The other reason you don’t want to go back into the office

As banks slowly nudge staff back into their offices, it turns out that it’s not just toilet plumes that are causing stress: having people in COVID-proofed buildings is also very expensive. 

Deloitte Consulting puts the ‘seat’ cost of a banker in an office with all the necessary virus precautions at 50% higher than the seat cost of a banker in an office without. Plexiglass screens might seem cheap, but not when you need thousands of them. There’s also the need for ‘lids’ for toilet cubicles to limit plume-spread, for hand towels instead of hand dryers, for new receptacles to dispose of masks, and for ventilation upgrades so that virus-heavy air isn’t circulated around buildings. Jobs could be created in the virus-proofing process, albeit not ones that most people in finance would rush to fill:  Bloomberg foresees a new breed of compliance/security person tasked with patrolling floors and ensuring employees comply with new rules by not sitting too close together/walking without masks/crowding into meeting rooms. 

When these additional measures are implemented, Deloitte suggests the ‘seat cost’ per bank employee could rise by 50%, to between $10.5k and $18k (on trading floors this is far higher when the cost of technology is added in). For banks with the largest offices in London and New York this means a cost of tens of millions at a time when – even before the virus – most banks were cutting costs.

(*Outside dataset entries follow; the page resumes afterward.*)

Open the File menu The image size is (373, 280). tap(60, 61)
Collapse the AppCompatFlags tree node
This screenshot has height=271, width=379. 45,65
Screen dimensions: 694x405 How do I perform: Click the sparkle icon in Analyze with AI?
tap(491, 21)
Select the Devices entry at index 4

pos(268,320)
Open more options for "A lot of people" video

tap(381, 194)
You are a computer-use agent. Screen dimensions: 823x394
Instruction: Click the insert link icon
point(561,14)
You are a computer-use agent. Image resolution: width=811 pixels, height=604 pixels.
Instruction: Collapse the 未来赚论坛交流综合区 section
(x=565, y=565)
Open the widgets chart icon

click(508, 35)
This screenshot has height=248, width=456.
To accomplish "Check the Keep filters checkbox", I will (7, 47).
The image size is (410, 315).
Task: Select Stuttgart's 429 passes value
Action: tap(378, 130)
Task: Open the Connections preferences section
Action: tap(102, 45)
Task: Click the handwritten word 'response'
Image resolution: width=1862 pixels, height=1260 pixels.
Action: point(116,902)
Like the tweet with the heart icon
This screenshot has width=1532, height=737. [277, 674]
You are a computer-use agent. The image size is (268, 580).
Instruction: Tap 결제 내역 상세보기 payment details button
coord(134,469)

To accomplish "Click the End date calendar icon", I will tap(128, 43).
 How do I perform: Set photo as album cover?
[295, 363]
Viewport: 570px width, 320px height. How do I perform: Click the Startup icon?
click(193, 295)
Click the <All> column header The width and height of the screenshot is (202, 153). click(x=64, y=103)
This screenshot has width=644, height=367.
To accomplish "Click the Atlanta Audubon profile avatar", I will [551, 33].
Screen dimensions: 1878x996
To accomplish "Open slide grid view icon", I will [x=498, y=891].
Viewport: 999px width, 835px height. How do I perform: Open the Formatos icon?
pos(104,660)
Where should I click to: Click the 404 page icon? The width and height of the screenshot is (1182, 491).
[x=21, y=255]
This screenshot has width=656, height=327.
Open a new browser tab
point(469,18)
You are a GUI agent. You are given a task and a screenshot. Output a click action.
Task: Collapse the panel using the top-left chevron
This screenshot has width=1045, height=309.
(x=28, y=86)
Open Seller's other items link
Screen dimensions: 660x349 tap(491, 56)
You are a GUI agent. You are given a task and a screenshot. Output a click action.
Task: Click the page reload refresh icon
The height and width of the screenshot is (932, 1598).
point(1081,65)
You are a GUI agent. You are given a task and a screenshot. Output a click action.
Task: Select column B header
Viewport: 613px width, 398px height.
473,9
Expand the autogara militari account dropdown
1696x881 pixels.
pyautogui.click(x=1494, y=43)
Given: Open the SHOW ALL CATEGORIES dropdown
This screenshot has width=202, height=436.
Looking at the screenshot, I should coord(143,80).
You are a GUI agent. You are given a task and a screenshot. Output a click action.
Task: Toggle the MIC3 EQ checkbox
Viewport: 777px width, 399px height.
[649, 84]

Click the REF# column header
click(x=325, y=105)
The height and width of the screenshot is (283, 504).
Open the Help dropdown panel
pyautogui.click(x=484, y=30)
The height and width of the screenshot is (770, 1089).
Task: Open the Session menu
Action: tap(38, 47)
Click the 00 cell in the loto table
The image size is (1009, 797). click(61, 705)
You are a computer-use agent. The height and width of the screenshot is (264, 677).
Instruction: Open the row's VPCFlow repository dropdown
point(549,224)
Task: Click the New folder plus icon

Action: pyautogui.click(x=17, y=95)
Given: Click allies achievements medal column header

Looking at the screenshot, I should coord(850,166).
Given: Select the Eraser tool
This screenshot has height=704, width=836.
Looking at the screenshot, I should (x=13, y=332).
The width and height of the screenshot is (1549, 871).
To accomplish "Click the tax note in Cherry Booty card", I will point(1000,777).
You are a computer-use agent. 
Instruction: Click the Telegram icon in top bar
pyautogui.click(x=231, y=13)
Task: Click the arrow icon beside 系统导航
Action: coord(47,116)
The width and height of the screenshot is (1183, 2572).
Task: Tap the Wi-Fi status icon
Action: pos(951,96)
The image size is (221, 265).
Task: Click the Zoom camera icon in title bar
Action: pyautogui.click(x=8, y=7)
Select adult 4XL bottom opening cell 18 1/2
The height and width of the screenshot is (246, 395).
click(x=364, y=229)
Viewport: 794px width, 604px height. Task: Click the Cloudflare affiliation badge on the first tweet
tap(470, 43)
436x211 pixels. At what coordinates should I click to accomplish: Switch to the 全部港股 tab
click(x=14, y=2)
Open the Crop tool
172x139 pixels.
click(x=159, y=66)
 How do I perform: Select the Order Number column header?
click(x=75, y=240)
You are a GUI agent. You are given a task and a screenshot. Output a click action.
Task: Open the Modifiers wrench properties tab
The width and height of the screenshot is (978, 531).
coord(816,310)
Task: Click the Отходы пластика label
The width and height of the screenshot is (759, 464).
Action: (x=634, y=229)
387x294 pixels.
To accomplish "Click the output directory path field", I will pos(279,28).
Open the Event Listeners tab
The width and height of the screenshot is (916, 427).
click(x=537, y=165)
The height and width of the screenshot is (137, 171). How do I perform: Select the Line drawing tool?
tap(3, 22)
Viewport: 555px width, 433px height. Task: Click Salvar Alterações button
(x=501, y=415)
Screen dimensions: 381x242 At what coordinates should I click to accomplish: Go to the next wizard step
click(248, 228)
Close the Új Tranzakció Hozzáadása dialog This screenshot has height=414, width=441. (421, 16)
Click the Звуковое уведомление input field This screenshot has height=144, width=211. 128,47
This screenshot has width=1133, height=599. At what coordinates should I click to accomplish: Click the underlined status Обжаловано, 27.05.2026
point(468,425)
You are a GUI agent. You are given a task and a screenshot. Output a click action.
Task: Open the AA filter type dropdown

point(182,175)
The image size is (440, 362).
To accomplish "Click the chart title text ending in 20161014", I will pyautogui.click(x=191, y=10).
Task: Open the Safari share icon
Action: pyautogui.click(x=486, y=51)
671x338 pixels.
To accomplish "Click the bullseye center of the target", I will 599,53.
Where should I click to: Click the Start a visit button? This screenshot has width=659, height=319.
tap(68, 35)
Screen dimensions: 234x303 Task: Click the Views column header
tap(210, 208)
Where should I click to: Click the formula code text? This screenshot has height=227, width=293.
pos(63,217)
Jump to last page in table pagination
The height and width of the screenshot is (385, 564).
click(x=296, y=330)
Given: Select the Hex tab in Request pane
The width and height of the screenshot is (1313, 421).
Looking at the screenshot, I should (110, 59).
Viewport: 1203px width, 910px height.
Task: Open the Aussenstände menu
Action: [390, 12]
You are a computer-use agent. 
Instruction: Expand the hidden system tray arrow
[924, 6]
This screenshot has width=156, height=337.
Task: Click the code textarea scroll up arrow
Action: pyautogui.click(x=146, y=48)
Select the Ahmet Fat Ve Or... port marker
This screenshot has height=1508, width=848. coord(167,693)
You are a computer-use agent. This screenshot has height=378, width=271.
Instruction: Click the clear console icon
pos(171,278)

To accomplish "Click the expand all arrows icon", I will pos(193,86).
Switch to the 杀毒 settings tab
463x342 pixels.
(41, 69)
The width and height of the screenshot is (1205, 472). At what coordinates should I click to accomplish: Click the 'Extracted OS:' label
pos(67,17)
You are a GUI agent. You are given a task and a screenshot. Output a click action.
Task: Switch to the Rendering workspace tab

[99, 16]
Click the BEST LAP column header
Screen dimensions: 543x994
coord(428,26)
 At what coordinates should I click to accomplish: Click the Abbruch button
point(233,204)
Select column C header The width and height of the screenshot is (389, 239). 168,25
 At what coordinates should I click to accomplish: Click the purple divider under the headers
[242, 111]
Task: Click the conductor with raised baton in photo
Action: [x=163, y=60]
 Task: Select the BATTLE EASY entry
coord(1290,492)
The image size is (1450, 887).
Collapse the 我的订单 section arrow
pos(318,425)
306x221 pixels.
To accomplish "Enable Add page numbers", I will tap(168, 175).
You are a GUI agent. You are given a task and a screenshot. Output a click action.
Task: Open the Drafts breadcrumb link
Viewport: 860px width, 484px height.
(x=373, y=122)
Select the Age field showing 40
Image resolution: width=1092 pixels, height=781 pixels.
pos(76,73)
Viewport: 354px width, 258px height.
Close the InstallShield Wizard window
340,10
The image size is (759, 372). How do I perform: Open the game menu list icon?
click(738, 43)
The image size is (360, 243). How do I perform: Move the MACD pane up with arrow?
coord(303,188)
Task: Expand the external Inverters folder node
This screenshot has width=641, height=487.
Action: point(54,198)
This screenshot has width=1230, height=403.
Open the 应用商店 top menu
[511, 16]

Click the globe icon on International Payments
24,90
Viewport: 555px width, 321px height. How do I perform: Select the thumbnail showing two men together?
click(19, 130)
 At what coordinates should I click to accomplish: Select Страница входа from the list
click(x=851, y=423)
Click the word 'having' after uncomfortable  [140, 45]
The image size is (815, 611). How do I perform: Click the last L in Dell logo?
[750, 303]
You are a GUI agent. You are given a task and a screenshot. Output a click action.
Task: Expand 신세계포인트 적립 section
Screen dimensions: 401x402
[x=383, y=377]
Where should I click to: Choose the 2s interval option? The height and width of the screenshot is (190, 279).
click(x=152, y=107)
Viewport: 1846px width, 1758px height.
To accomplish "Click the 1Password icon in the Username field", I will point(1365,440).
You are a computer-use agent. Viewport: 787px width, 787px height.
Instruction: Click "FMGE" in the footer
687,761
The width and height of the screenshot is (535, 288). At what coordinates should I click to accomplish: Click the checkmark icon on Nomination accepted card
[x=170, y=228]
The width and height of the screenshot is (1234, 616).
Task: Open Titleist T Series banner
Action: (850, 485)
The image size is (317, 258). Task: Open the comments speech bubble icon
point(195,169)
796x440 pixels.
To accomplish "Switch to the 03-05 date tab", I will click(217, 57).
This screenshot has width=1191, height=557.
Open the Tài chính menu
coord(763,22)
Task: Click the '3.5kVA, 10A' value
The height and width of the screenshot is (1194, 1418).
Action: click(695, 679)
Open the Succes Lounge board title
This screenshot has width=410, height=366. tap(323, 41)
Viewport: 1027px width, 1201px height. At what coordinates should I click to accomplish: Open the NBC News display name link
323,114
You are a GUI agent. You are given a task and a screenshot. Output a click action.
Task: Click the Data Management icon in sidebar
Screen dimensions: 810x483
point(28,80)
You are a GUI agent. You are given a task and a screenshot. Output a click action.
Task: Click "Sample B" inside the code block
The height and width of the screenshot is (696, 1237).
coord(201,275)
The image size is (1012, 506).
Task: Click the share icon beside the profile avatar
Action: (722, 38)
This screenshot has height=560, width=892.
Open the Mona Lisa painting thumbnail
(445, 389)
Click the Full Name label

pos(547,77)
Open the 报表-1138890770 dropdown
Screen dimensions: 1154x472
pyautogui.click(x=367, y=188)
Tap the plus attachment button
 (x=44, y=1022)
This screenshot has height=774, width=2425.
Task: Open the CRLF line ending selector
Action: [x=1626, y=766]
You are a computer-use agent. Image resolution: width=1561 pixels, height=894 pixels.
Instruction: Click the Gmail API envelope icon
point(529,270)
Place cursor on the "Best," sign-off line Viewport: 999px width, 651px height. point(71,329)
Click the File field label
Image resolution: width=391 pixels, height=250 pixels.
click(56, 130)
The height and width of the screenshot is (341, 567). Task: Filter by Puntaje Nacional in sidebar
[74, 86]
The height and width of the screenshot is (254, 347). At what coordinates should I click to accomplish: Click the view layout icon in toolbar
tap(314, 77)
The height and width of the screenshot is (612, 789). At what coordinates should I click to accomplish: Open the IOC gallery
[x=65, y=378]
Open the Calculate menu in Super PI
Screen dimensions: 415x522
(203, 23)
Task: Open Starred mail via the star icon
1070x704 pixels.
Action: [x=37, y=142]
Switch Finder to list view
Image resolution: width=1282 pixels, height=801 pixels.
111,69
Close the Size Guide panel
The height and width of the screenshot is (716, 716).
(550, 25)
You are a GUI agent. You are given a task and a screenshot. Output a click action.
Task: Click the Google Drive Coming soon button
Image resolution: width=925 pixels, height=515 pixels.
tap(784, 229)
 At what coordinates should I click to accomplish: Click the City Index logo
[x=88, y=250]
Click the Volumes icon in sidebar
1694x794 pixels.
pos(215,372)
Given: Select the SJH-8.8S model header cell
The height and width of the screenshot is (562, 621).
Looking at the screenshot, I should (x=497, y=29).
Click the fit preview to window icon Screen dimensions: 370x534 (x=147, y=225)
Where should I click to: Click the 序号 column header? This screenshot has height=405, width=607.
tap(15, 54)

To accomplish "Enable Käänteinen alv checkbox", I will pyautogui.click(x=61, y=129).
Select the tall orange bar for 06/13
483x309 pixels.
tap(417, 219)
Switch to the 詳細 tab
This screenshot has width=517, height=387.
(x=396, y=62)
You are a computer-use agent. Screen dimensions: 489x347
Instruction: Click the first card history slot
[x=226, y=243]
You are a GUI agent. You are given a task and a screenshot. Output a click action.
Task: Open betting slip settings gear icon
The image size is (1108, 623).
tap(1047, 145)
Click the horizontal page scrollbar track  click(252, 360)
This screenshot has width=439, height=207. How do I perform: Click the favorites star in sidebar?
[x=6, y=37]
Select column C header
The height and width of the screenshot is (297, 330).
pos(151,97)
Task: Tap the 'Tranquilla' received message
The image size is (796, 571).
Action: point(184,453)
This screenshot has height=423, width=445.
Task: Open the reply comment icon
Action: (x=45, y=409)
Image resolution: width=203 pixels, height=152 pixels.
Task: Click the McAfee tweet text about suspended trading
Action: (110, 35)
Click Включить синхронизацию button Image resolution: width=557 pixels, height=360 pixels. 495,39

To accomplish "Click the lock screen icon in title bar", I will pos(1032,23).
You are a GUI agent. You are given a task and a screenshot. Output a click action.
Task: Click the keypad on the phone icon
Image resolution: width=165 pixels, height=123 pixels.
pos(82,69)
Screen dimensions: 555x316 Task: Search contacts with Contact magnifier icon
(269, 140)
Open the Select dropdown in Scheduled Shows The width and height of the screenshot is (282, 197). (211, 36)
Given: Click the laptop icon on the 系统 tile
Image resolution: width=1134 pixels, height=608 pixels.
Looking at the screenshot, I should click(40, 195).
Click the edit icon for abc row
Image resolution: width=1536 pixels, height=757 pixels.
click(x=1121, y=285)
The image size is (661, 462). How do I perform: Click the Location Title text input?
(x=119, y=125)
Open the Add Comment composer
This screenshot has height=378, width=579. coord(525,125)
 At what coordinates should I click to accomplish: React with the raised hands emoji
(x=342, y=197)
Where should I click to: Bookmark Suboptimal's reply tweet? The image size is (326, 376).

The danger, then, is that COVID-precautions themselves could precipitate a new and deeper round of cost cutting, and the automation-away of jobs that can be done by machines. Will staying at home make any difference though? The new costs look suspiciously fixed: most banks are investing in the expectaiton that up to 50% of staff will return in the near term, irrespective of whether everyone stays at home or not.